====== Data shown

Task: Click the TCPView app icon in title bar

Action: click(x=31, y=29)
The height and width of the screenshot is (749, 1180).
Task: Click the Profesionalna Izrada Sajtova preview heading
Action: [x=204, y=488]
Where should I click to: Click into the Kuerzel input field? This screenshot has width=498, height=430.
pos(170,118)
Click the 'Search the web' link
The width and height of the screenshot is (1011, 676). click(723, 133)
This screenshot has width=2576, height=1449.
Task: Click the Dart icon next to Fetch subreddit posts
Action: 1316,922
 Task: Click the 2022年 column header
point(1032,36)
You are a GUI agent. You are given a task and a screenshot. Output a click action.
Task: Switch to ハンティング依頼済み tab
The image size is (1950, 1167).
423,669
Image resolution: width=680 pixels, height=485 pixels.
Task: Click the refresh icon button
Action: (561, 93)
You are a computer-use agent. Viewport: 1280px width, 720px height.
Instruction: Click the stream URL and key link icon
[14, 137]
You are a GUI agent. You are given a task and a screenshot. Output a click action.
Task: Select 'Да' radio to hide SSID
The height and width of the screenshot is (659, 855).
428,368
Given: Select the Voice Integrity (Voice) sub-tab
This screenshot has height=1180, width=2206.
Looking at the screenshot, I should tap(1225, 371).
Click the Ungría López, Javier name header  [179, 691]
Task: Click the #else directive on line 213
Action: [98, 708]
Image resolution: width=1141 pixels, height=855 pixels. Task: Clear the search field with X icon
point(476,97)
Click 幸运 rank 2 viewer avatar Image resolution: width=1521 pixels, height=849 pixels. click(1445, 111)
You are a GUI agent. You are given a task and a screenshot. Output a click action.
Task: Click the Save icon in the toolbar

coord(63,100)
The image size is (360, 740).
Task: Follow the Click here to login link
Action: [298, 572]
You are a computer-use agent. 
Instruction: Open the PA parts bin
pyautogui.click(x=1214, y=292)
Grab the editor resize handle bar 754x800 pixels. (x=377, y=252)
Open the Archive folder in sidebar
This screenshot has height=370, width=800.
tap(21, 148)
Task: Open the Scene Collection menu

============

== What the exercise asks ==
Write out the lines verbatim, beginning at the line that contains "Grab the editor" and continuing through the end of the records, with both ends included.

== Exercise response ==
Grab the editor resize handle bar 754x800 pixels. (x=377, y=252)
Open the Archive folder in sidebar
This screenshot has height=370, width=800.
tap(21, 148)
Task: Open the Scene Collection menu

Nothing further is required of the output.